Segment Open

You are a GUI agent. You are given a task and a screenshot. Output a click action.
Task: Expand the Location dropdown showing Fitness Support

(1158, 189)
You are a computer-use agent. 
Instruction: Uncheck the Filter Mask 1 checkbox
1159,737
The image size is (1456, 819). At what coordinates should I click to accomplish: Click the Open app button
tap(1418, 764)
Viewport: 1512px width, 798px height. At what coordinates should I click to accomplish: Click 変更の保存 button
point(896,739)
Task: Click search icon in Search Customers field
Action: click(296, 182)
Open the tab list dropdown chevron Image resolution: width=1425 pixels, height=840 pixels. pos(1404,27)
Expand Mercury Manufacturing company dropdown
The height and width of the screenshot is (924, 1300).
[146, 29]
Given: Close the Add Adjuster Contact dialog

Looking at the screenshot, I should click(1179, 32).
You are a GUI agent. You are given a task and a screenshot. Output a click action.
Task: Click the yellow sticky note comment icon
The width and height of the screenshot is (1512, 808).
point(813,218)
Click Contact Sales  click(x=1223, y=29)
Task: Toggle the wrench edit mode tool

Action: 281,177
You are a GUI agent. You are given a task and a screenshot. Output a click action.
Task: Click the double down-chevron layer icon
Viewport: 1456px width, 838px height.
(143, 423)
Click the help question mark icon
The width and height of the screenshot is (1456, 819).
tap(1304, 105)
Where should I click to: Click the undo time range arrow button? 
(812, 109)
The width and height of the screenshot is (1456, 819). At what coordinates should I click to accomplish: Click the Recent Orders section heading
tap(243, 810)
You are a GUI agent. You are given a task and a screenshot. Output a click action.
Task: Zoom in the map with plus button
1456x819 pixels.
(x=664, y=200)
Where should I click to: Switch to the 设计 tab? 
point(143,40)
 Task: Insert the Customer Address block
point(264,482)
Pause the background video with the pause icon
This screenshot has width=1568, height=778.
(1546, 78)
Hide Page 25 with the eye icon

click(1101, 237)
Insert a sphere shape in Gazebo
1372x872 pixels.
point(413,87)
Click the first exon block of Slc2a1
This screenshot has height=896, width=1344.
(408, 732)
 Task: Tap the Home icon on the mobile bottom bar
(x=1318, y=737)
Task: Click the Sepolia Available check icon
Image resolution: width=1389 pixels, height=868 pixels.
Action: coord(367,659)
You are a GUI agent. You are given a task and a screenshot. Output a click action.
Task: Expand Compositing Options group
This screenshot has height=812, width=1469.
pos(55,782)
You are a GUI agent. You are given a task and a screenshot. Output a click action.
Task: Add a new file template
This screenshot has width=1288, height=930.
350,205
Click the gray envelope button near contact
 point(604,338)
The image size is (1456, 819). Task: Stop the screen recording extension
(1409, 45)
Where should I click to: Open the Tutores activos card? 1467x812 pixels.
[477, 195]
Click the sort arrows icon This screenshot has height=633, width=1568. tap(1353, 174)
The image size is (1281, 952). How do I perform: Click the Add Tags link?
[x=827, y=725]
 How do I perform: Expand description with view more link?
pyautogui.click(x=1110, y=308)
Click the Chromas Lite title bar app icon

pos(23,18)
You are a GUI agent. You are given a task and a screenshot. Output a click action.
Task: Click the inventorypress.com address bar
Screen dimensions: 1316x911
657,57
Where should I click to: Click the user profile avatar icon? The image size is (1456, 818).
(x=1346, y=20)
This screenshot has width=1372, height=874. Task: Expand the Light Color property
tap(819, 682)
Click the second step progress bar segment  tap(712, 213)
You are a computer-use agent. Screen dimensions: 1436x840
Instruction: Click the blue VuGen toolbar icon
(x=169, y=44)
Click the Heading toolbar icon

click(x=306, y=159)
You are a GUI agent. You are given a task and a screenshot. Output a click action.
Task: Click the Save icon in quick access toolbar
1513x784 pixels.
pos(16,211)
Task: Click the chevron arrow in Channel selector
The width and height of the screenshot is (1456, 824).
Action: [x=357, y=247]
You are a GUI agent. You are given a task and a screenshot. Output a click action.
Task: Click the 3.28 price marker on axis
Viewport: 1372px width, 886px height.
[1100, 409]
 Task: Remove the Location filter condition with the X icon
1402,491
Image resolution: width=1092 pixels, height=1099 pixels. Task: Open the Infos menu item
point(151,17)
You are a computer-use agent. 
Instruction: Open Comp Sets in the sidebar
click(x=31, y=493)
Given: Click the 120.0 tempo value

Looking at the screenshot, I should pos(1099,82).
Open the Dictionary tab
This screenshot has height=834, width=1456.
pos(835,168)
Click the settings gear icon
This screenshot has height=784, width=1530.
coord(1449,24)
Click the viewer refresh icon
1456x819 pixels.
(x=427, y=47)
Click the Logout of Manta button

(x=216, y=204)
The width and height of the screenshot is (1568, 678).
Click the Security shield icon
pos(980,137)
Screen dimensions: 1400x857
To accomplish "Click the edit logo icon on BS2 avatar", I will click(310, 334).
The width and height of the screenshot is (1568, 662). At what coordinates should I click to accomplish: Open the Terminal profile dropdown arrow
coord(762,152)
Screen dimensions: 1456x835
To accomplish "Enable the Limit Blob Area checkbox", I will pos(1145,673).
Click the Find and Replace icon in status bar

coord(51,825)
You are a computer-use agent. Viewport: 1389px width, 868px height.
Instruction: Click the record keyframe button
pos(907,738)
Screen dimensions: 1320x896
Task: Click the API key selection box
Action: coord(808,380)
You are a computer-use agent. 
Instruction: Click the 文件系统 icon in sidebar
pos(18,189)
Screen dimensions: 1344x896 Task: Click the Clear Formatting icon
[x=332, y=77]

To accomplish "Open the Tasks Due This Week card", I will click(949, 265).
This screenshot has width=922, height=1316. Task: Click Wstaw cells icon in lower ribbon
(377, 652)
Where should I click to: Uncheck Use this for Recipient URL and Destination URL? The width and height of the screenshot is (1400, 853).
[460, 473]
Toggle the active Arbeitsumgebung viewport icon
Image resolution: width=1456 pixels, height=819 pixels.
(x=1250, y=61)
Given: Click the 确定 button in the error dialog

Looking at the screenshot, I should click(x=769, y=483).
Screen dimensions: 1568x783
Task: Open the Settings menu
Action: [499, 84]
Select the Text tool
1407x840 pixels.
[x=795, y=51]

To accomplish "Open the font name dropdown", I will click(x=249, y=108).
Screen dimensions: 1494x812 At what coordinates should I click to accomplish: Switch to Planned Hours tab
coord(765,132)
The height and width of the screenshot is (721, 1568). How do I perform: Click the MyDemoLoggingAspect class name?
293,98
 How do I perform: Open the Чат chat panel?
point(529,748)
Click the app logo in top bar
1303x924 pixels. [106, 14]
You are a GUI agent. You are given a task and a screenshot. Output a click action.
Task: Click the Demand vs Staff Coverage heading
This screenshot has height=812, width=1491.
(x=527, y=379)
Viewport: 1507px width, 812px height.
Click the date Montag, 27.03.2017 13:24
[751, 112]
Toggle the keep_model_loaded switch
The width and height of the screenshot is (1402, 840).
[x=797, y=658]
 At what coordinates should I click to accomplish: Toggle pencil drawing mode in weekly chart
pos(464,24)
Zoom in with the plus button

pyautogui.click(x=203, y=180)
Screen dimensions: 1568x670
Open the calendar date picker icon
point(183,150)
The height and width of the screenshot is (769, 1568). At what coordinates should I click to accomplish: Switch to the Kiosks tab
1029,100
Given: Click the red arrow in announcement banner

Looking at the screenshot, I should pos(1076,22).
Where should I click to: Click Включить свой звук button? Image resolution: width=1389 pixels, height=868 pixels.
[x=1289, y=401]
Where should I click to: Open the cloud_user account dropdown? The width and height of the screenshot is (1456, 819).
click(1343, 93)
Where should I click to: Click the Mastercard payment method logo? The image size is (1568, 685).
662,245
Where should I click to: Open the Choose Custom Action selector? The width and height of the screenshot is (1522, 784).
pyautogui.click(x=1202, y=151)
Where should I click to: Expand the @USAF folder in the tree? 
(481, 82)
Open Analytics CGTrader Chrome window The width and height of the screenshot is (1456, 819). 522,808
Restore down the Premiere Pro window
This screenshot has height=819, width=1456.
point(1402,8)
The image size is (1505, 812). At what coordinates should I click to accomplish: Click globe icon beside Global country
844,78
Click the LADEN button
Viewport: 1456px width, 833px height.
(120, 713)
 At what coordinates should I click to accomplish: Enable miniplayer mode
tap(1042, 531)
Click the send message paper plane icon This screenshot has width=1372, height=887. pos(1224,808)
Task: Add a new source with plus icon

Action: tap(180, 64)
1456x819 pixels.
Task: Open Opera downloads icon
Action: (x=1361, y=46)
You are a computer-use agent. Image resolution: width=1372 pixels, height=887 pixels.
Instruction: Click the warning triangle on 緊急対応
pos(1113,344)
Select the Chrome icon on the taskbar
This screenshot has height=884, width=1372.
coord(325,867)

Segment Closed

Give the number of lines in the records that contain the string "will", and write nothing besides that number.

4